SOLVED Server no issues 1 year, install truenas, crashes daily to maybe 3 days

lknite

Cadet
Joined
Jun 19, 2022
Messages
8
Are there options which can be tweeked which are known to sometimes stop a system from crashing?

Was using server with windows server 2019 for a year and using it to host a cifs share. Installed truenas with no problems for about a month then it crashed and a couple days later again, and now more frequently.

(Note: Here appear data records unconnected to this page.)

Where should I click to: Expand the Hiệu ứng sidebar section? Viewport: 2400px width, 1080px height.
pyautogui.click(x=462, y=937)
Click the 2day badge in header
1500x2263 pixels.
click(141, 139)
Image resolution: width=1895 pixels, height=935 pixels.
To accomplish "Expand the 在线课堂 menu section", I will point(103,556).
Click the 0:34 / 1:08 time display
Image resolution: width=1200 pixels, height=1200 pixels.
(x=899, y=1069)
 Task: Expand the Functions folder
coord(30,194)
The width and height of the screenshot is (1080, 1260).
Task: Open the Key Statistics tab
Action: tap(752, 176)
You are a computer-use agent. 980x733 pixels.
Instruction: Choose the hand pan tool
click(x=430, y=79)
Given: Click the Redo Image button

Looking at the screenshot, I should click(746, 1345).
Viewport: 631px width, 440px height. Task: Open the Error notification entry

It's a server i put together from a previous workstation, nothing special. Random errors like this make me think maybe a hardware issue but I've seen some posts where people sat, "oh ya, truenas isn't expected to work with that", so I wonder kind of where to get started. Truenas has been a perfect solution along with democratic-csi for my use with kubernetes. I'd like to keep this server going if possible don't really have the funds to buy something new right now. And even if i went for it I notice the delay when ordering a truenas system might even be 5 or 6 weeks...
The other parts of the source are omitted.